Can I imitate a slow-moving hard drive?
I have suspicion that a particular intermittent bug could just materialize itself when there is a slow-moving disk read price. Troubleshooting is hard due to the fact that I can not accurately duplicate it.
Except merely swallowing IO with a high top priority procedure, exists any kind of means for me to imitate having a slow-moving hard drive?
You can attempt running a duplicate of a huge documents, such as an iso of the Ubuntu install cd, and also run it two times. That need to reduce your drive down a fair bit.
Why not run iotop
and also see if the procedure that you are attempting to debug is creating great deals of disk reads/writes?
# echo 1 > /proc/sys/vm/drop_caches
That'll reduce you down
It'll compel you to read from disk, as opposed to capitalizing on the cached web page.
If you actually intended to get innovative you can do something like counterfeit a read mistake every nth time making use of the scsi mistake shot structure.
just how around make -j64
? in write-ups defining that new 200line performance spot, make -j64
was a job consuming a great deal of computer system sources
This is by no suggests a full remedy, yet it might aid combined with various other actions : There is an I/O scheduler just like a procedure scheduler, and also it can be fine-tuned.

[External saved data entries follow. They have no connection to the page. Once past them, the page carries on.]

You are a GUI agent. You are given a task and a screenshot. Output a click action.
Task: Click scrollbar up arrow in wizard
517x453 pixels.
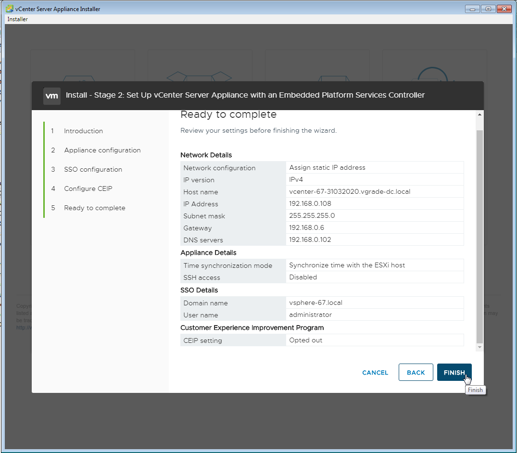pos(479,114)
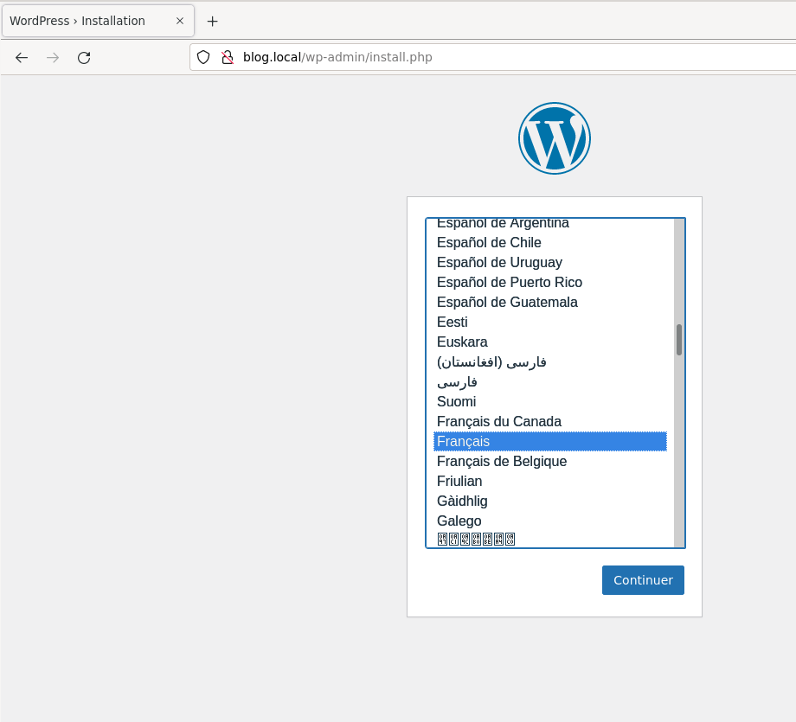Click the shield tracking protection icon
Viewport: 796px width, 722px height.
[203, 58]
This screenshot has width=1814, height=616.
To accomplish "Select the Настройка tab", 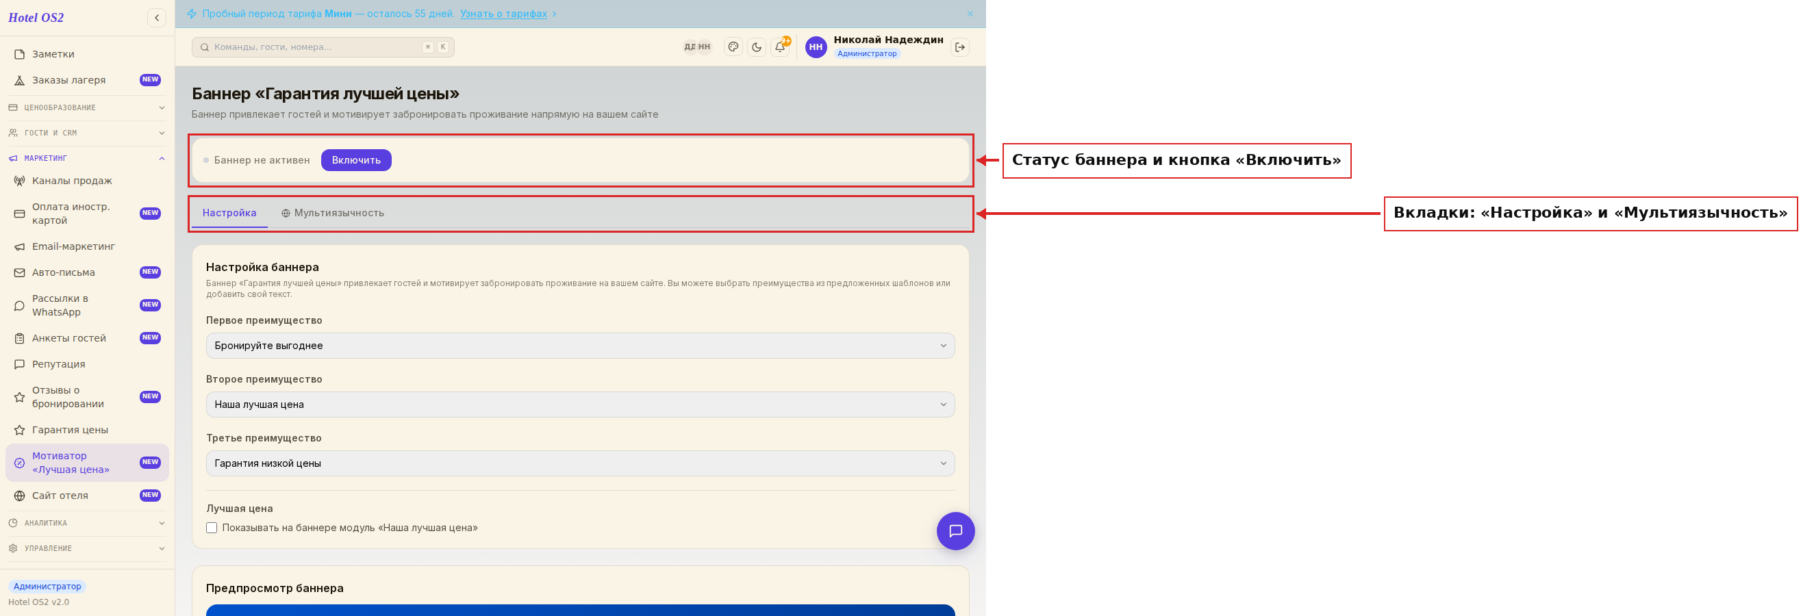I will click(230, 213).
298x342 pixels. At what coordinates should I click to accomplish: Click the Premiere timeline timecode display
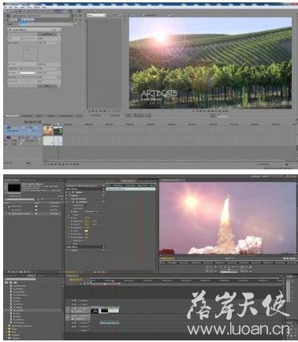pyautogui.click(x=76, y=280)
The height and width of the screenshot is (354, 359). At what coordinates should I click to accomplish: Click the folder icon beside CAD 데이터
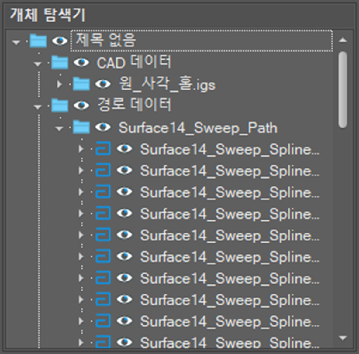(x=60, y=63)
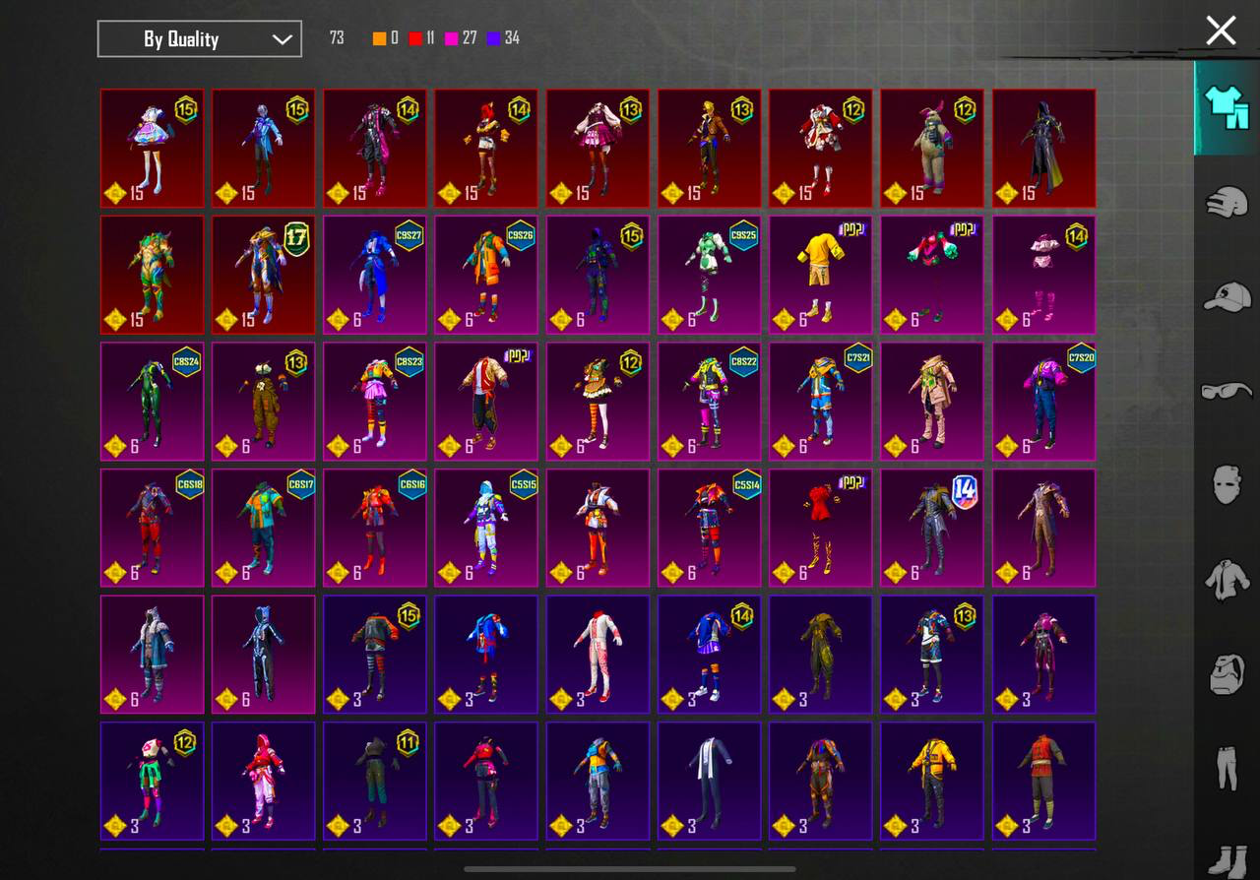Click the dropdown chevron arrow
Viewport: 1260px width, 880px height.
coord(282,39)
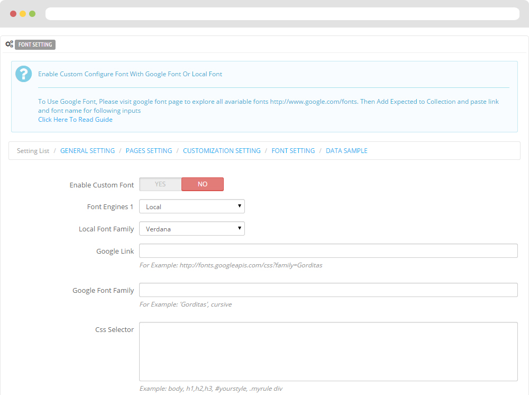Image resolution: width=529 pixels, height=395 pixels.
Task: Open the General Setting tab
Action: pyautogui.click(x=87, y=151)
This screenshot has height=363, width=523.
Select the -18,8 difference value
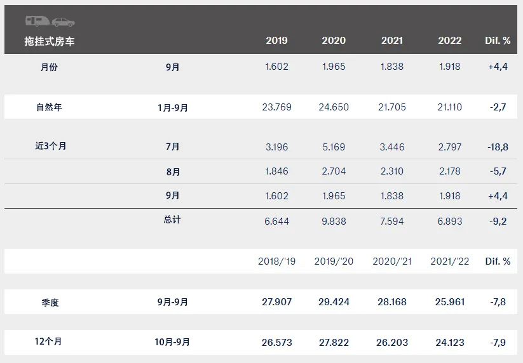point(498,147)
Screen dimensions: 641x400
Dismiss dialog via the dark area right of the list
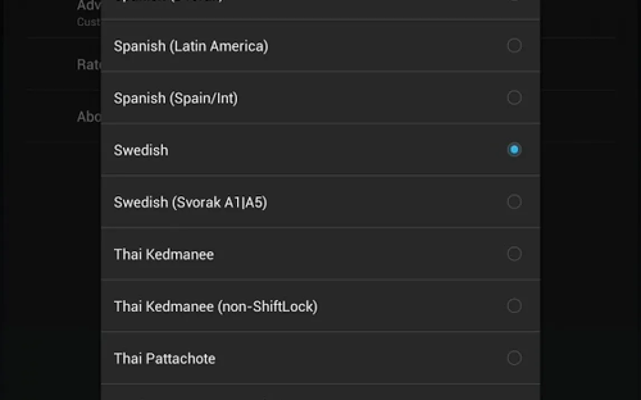coord(590,245)
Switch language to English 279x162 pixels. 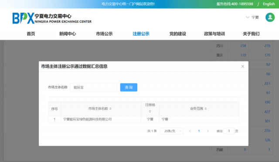(x=269, y=4)
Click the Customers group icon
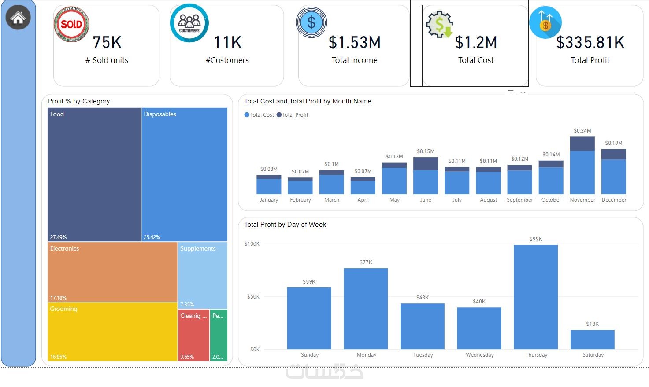 point(189,23)
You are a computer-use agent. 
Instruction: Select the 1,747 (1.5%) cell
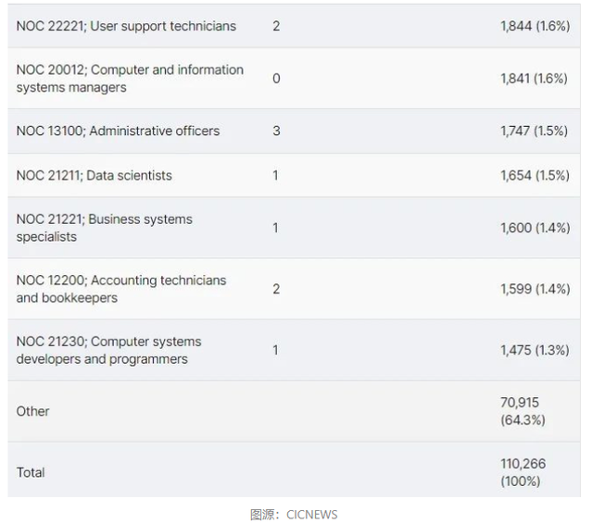coord(534,131)
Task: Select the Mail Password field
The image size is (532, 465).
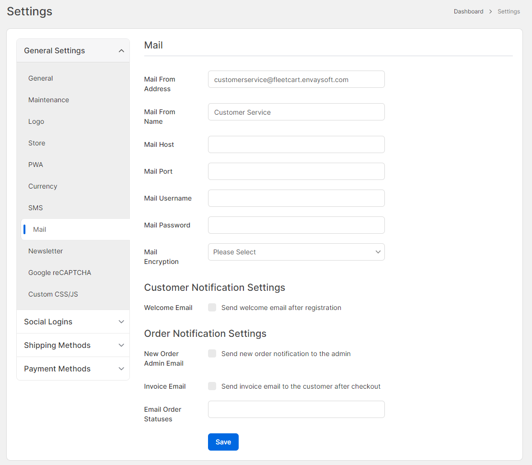Action: (296, 225)
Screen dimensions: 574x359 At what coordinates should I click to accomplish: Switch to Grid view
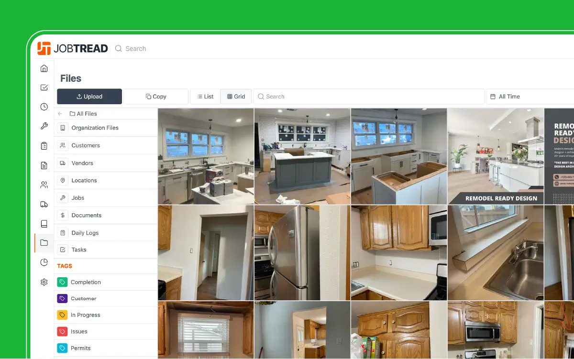click(x=236, y=96)
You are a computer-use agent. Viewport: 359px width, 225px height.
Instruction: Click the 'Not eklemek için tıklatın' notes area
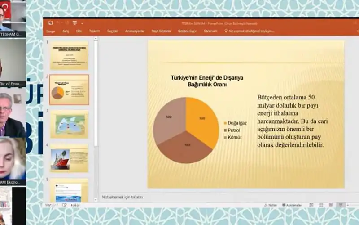click(x=123, y=197)
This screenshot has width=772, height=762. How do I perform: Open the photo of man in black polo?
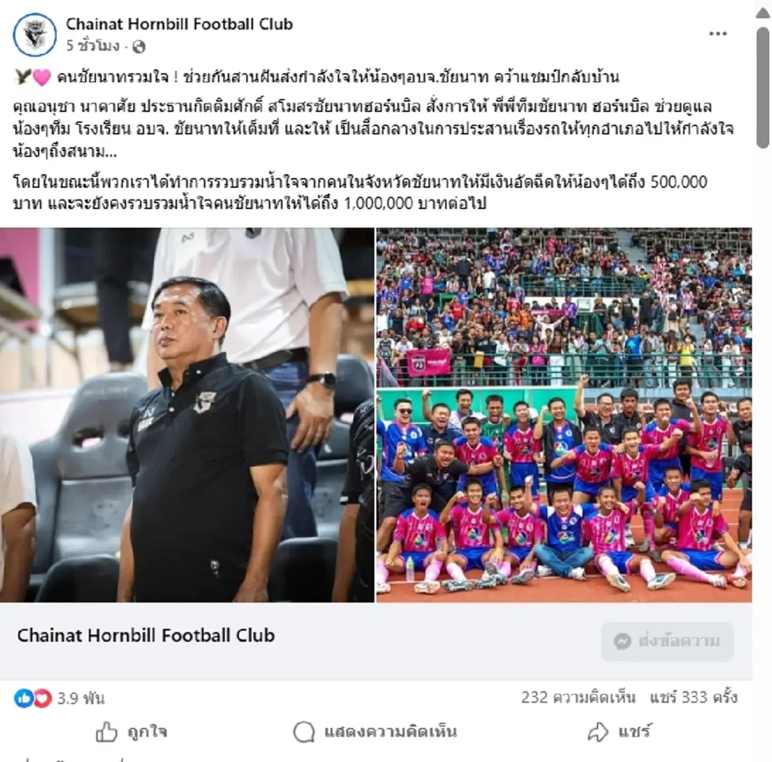coord(187,415)

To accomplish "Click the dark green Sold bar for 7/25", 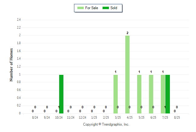I will point(167,94).
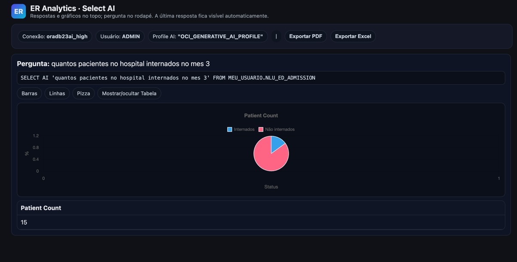Screen dimensions: 517x262
Task: Click the Status axis label
Action: coord(271,187)
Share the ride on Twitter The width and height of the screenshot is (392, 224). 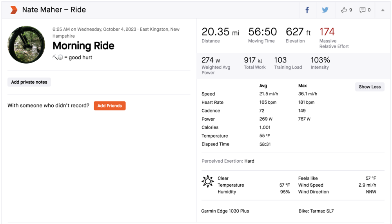pyautogui.click(x=325, y=10)
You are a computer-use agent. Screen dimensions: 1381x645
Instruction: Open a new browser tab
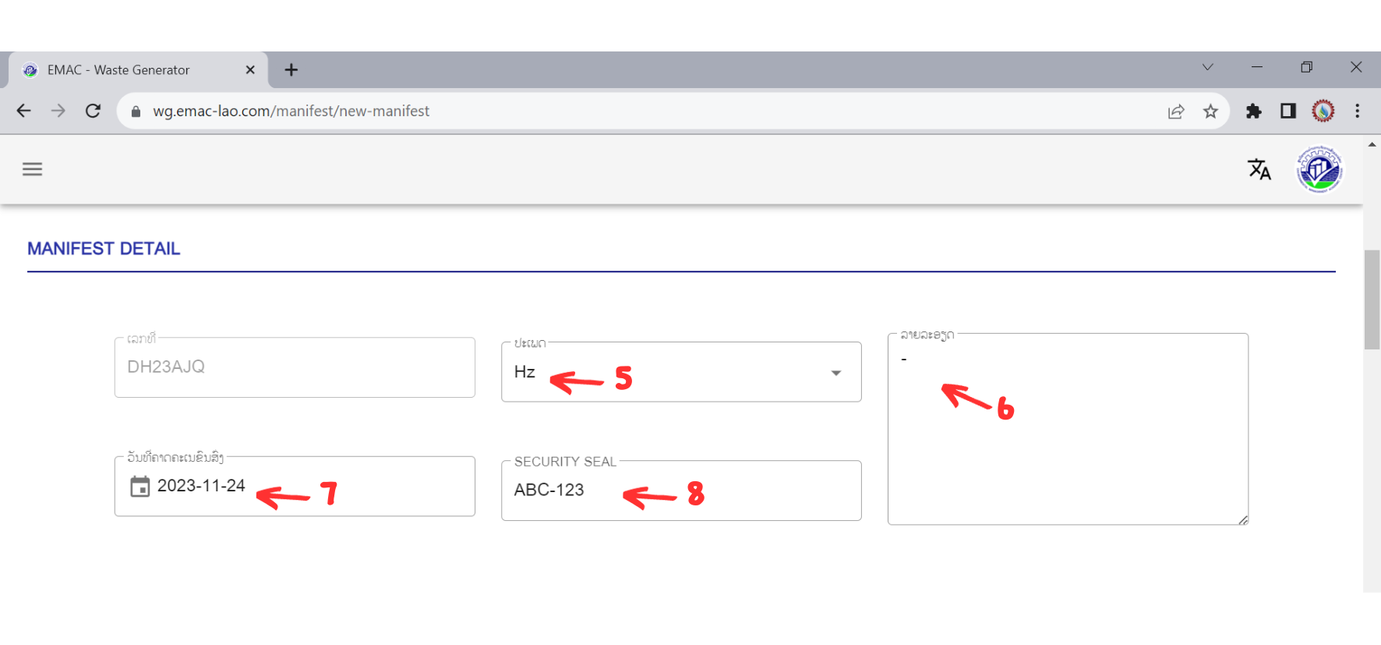coord(291,70)
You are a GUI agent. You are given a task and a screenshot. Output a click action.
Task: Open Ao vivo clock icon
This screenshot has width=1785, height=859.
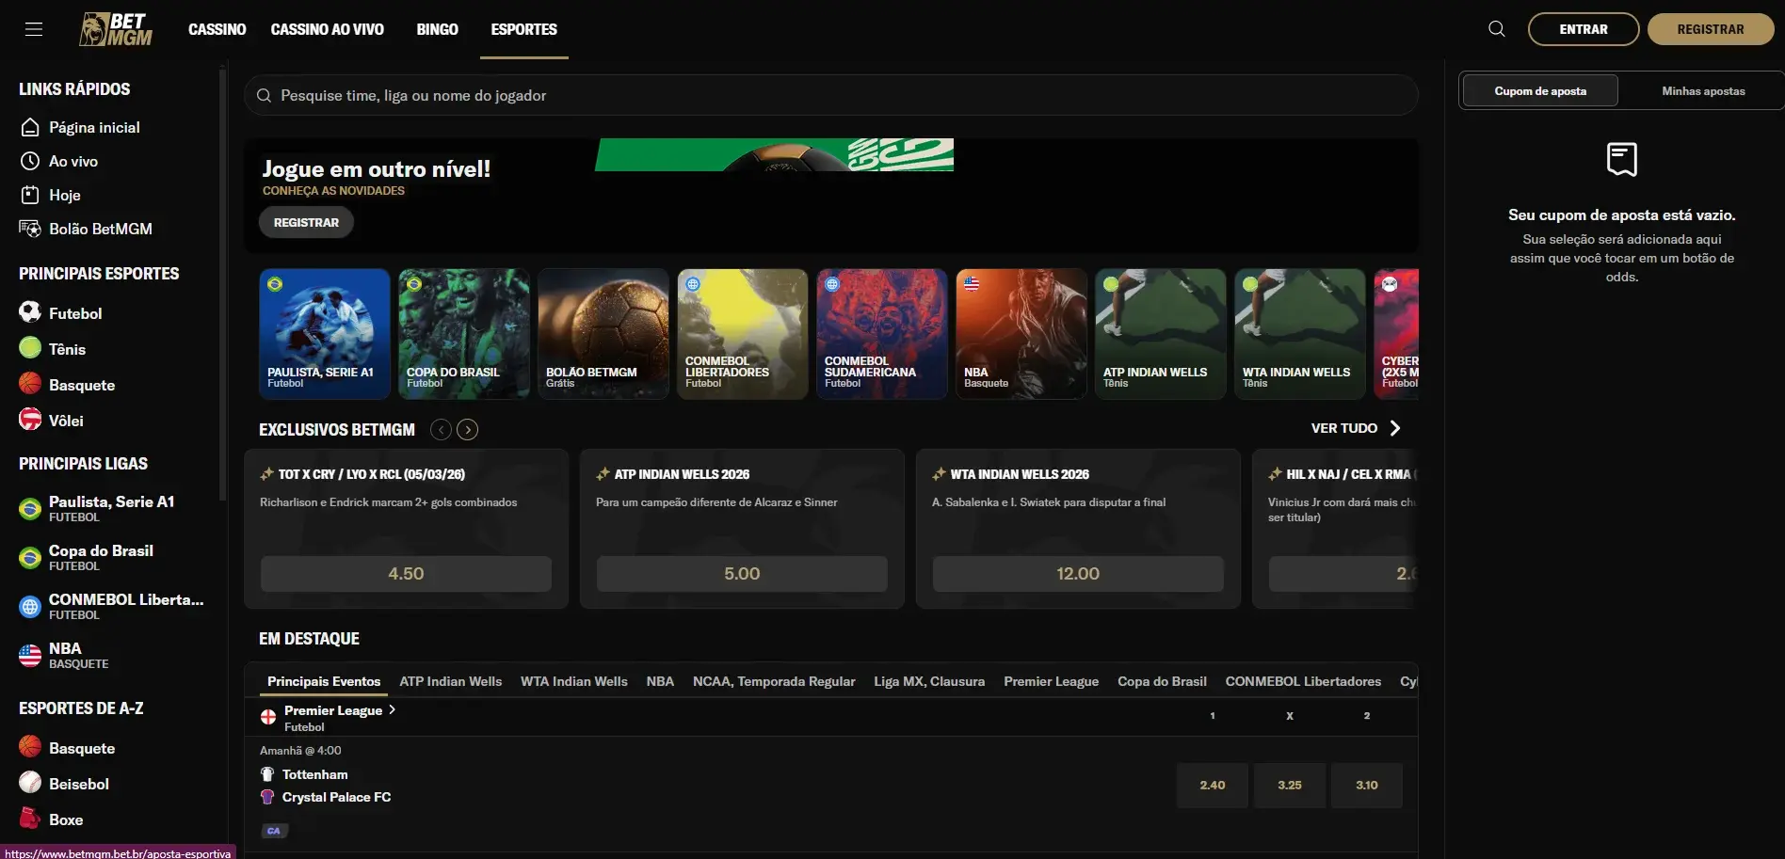(30, 161)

Most especially, you can in fact pick among various schedulers :
~# cat /sys/block/sda/queue/scheduler
noop anticipatory deadline [cfq]
~# echo "deadline" > /sys/block/sda/queue/scheduler
~# cat /sys/block/sda/queue/scheduler
noop anticipatory [deadline] cfq
~#
deadline
might aid you get extra highly reproducible outcomes.
noop
, as its name indicates, is hugely foolish, and also will certainly enable you to ravage outright chaos on I/O performance with little initiative.
anticipatory
and also cfq
both attempt to be clever concerning it, though cfq
is usually the smarter of both. (As I remember, anticipatory
is in fact the heritage scheduler from right prior to the bit began sustaining numerous schedulers.)